The rest is pretty standard. Let’s look at one information class:

ULONG len = 0;
switch (InformationClass) {
	case DataStackItemCount: 
        len = sizeof(ULONG); break;
	case DataStackTotalSize: 
        len = sizeof(ULONG_PTR); break;
	case DataStackConfiguration: 
        len = sizeof(DATA_STACK_CONFIGURATION); break;
	default: 
        return STATUS_INVALID_INFO_CLASS;
}

if (BufferSize < len) {
	status = STATUS_BUFFER_TOO_SMALL;
}
else {
	if (ExGetPreviousMode() != KernelMode) {
		__try {
			if (ARGUMENT_PRESENT(Buffer))
				ProbeForWrite(Buffer, BufferSize, 1);
			if (ARGUMENT_PRESENT(ReturnLength))
				ProbeForWrite(ReturnLength, sizeof(ULONG), 1);
		}
		__except (EXCEPTION_EXECUTE_HANDLER) {
			return GetExceptionCode();
		}
	}

	switch (InformationClass) {
		case DataStackItemCount:
		{
			ExAcquireFastMutex(&ds->Lock);
			auto count = ds->Count;
			ExReleaseFastMutex(&ds->Lock);

			if (ExGetPreviousMode() != KernelMode) {
				__try {
					*(ULONG*)Buffer = count;
				}
				__except (EXCEPTION_EXECUTE_HANDLER) {
					return GetExceptionCode();
				}
			}
			else {
				*(ULONG*)Buffer = count;
			}
			break;
		}
//...
//
// set returned bytes if requested
//
if (ARGUMENT_PRESENT(ReturnLength)) {
	if (ExGetPreviousMode() != KernelMode) {
		__try {
			*ReturnLength = len;
		}
		__except (EXCEPTION_EXECUTE_HANDLER) {
			return GetExceptionCode();
		}
	}
	else {
		*ReturnLength = len;
	}
}

ObDereferenceObjectWithTag(ds, DataStackTag);
return status;

You can find the other information classes implemented in the source code in a similar fashion.

To round it up, we’ll add Win32-like APIs that call the native APIs.

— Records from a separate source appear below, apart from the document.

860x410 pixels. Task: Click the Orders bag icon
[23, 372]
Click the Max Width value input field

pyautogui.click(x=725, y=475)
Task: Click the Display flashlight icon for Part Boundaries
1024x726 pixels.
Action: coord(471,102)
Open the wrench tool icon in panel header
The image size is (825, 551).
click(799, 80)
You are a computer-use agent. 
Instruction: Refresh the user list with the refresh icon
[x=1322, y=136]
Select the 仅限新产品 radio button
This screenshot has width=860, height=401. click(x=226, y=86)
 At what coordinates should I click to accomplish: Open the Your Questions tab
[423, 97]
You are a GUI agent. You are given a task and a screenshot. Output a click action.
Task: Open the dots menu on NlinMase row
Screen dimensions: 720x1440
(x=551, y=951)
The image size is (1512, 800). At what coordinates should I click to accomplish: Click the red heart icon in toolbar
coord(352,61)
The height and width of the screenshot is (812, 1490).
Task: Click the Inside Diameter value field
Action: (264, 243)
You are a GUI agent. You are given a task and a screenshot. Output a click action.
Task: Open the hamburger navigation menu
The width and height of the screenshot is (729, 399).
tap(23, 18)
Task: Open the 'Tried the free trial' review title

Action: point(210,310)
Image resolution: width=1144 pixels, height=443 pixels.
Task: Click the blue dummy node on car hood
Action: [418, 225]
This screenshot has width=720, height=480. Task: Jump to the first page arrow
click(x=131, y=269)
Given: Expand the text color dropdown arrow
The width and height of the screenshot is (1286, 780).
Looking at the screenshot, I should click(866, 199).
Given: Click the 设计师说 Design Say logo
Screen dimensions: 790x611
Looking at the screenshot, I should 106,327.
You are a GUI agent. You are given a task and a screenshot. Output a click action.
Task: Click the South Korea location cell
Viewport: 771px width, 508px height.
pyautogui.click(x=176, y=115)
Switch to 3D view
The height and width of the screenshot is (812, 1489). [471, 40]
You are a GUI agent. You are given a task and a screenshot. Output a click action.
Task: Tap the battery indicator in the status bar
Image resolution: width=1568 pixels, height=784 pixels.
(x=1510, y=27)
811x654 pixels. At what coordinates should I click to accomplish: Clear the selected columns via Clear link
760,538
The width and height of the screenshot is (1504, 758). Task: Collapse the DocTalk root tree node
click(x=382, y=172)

The Native APIs call the driver in a similar way as the other native API user-mode implementations.

BOOL WINAPI GetDataStackSize(HANDLE hDataStack, ULONG_PTR* pSize) {
	auto status = NtQueryInformationDataStack(hDataStack, 
        DataStackTotalSize, pSize, sizeof(ULONG_PTR), nullptr);
	if (!NT_SUCCESS(status))
		SetLastError(RtlNtStatusToDosError(status));
	return NT_SUCCESS(status);
}

BOOL WINAPI GetDataStackItemCount(HANDLE hDataStack, ULONG* pCount) {
	auto status = NtQueryInformationDataStack(hDataStack,
        DataStackItemCount, pCount, sizeof(ULONG), nullptr);
	if (!NT_SUCCESS(status))
		SetLastError(RtlNtStatusToDosError(status));
	return NT_SUCCESS(status);
}

BOOL WINAPI GetDataStackConfig(HANDLE hDataStack, DATA_STACK_CONFIG* pConfig) {
	auto status = NtQueryInformationDataStack(hDataStack,
        DataStackConfiguration, pConfig, 
        sizeof(DATA_STACK_CONFIG), nullptr);
	if (!NT_SUCCESS(status))
		SetLastError(RtlNtStatusToDosError(status));
	return NT_SUCCESS(status);
}

Waitable Objects

Waitable objects, also called Dispatcher objects, maintain a state called Signaled or Non-Signaled, where the meaning of “signaled” depends on the object type. For example, process objects are signaled when terminated. Same for thread objects. Job objects are signaled when all processes in the job terminate. And so on.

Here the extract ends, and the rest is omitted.